Unlike many future writers, Ishiguro did not spend his teenage years breathing in the canon. He spent it listening to music and making music himself. In 1968 he bought his first Bob Dylan album “John Wesley Harding” and worked backwards from there. He and his friends sat around for hours and nodded at Dylan’s obscure texts as if they understood every word. It was like a microcosm of youth, he told me, pretending to know without knowing anything. Ishiguro wasn’t just bluffing, however. From Dylan and Leonard Cohen and Joni Mitchell, he learned about the possibilities of the first person: How a character can be brought to life with just a few words.
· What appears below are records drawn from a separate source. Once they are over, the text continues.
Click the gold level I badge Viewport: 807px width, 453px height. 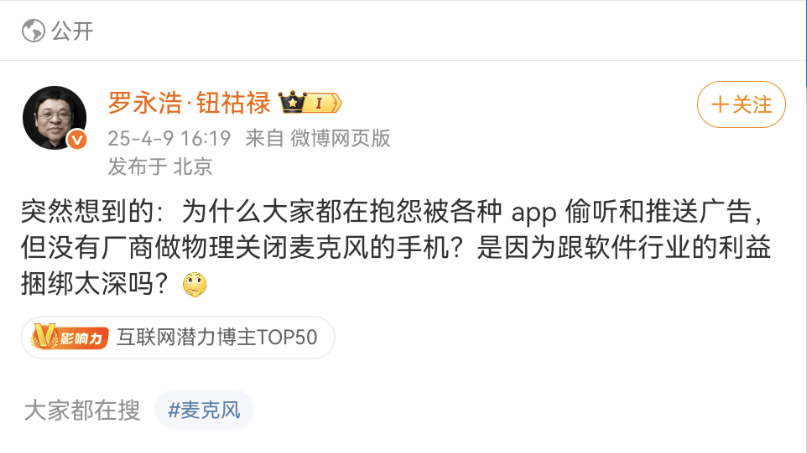pos(323,103)
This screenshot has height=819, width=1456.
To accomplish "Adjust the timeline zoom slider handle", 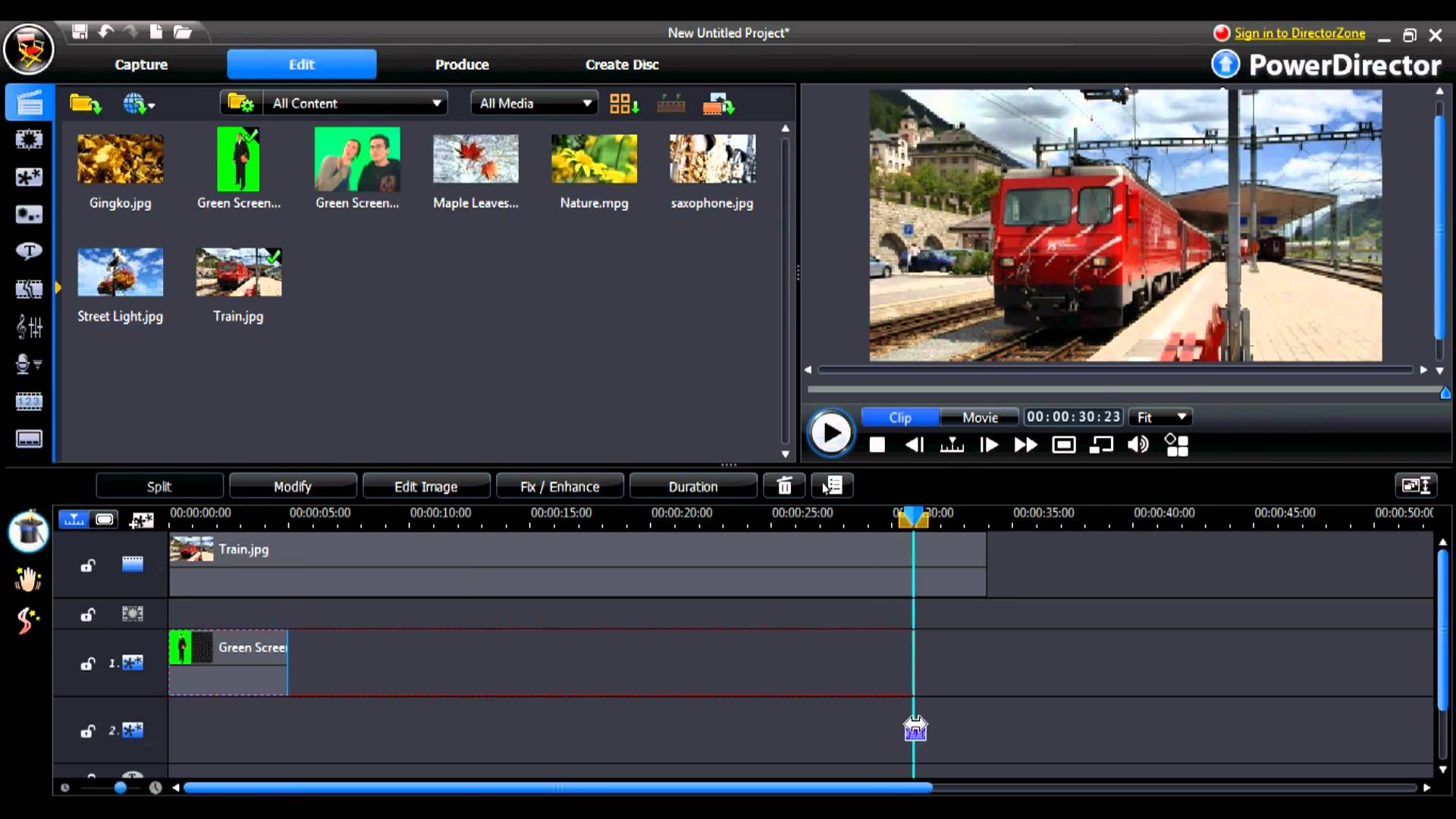I will pos(120,788).
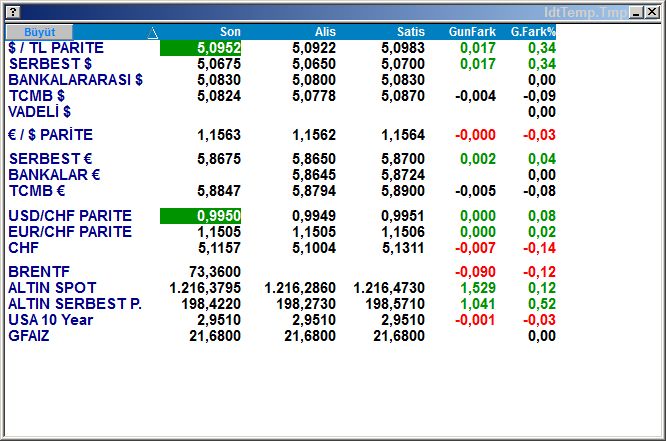This screenshot has width=666, height=441.
Task: Select the ALTIN SPOT row label
Action: tap(53, 288)
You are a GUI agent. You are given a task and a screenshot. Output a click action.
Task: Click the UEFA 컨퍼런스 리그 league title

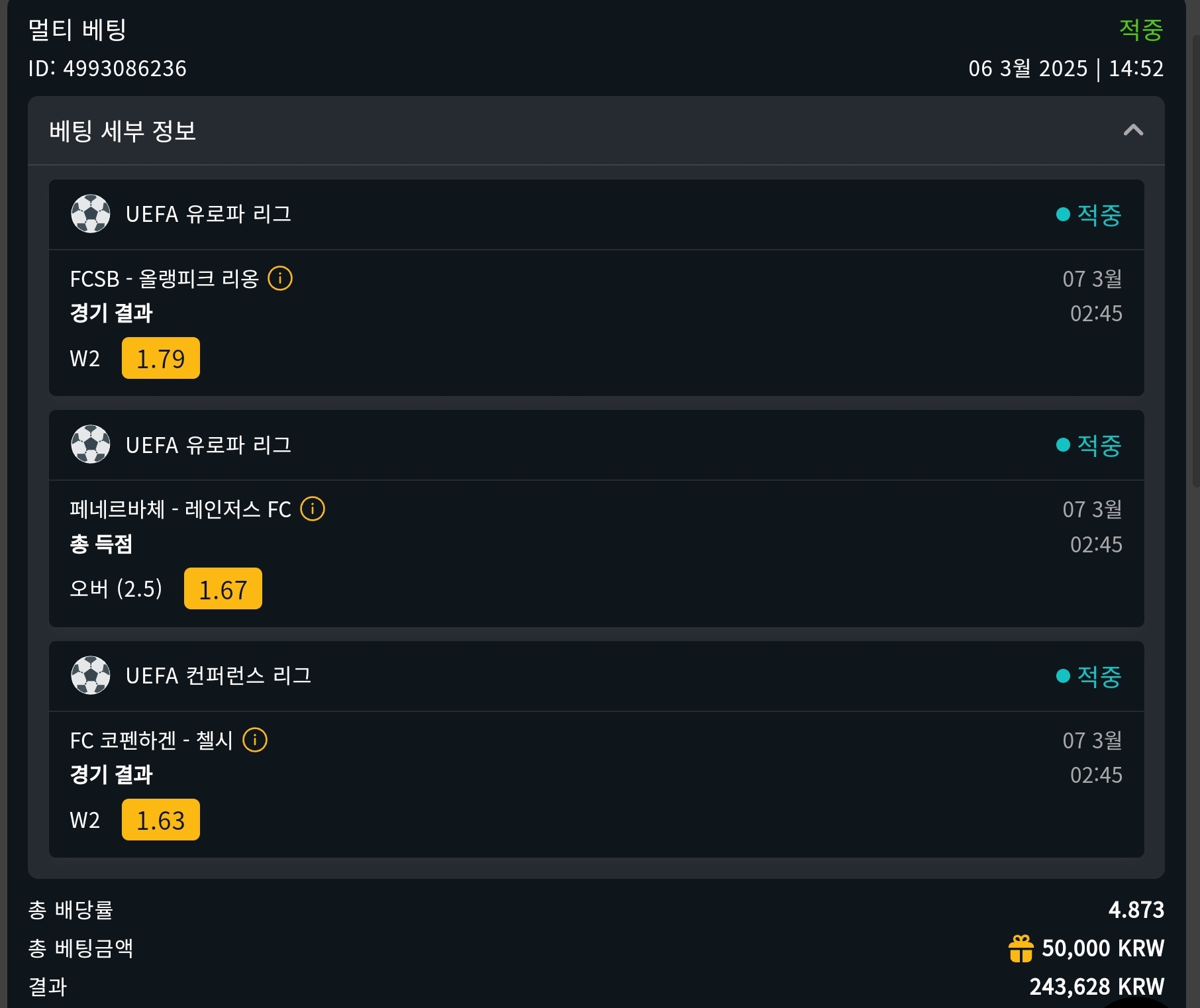pyautogui.click(x=218, y=676)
Ishiguro’s daughter Naomi, who is about to publish her first novel “Common Ground”, told me that she does not recognize her father in any of his characters. Then she corrected herself: Ono’s mischievous grandson in An Artist of the Floating World, whose obsession with Popeye and The Lone Ranger is an index of emerging American cultural hegemony, was likely a version of Ishiguro of the same age. Here, however, the similarities stopped. “Some people have their art mixer set very low so you can see where it all came from and some people have set it very high so you have no idea,” Naomi said, borrowing a concept from singer-songwriter Amanda from Palmer. Ishiguro’s Art Mixer is set to 10. Like Colson Whitehead or Hilary Mantel, he found it easier to reveal people who are not similar to themselves.
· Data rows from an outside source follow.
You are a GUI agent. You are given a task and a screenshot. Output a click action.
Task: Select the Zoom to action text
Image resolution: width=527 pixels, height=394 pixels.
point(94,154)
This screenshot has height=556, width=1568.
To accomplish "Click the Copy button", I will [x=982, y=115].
Still, it’s tempting to make a connection between Ishiguro’s piecemeal experience of immigration as a child and the outsider narrators he would later dream of. Stevens is the consummate English butler in “The Remains of the Day,” but as his new American boss points out, he’s confined himself to stately homes for so long that he barely had a chance to really see England. On the road trip that he undertakes through the West Country at the suggestion of his employer, he is like an unhappy foreign tourist who gets lost, runs out of gas and no longer understands the natives. In fact, it is not so much the English who baffle Stevens as the people in general. He watches the sunset from a pier by the sea at the end of the book and watches with interest a group of people who have gathered nearby:
At first, of course, I assumed they were a group of friends out for the evening. But when I listened to their exchange, it turned out that they were strangers who had just bumped into each other at this point behind me. Obviously they’d all stopped for a moment to light the lights and then got into a conversation. As I watch them now, they laugh happily together. It’s strange how people can build up so much heat among themselves so quickly.
Like Klara, who looks out of the shop window at the crowd, Stevens could watch the aurora borealis, so amazed is he at the sight of this everyday occurrence.
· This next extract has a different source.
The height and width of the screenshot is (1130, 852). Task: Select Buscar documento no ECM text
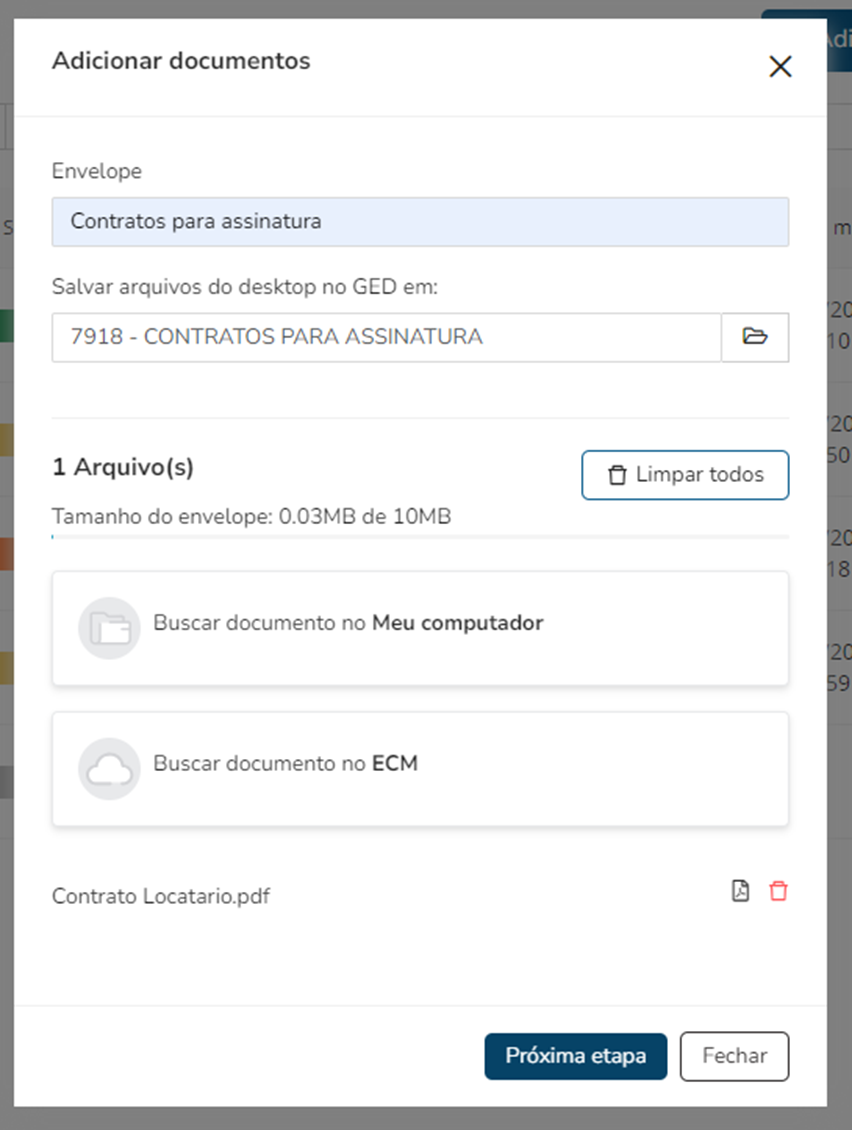click(x=285, y=763)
Before studying English and Philosophy at the University of Kent, Ishiguro hitchhiked America and worked at home in a number of jobs, including as a capercaillie for the Queen Mother at Balmoral Castle, Scotland. About a mile past the trenches or butts where the Queen Mother and her guests waited with their weapons, the thugs trudged through the moor heather and drove the birds forward into the shooting range. At the end of the season there was a drinks party for the thugs hosted by Her Majesty. Ishiguro was impressed with her kindness, especially the way she let her know it was time to go: despite the late hour, she didn’t turn the light on. “Oh, it’s getting very dark,” she muttered as the sun set before inviting her guests to inspect a series of paintings that happened to line the corridor leading to the exit.
If the experience gave him a useful behind-the-scenes look at a grand old country house, the post-graduate job he took with an organization in West London that helped homeless people find accommodation taught him something about life on the other end of the city social environment at Spektrum. While working there, he met Lorna MacDougall, a Glasgow social worker whom he would later marry. MacDougall is Ishiguro’s first and foremost reader, and her comments can be ruthless. After reading the first 80 pages of his previous novel, The Buried Giant (2015), a historical fantasy set in the British Middle Ages, she told him that the artful dialogue just didn’t work and that he had to start over. Ishiguro did what she suggested.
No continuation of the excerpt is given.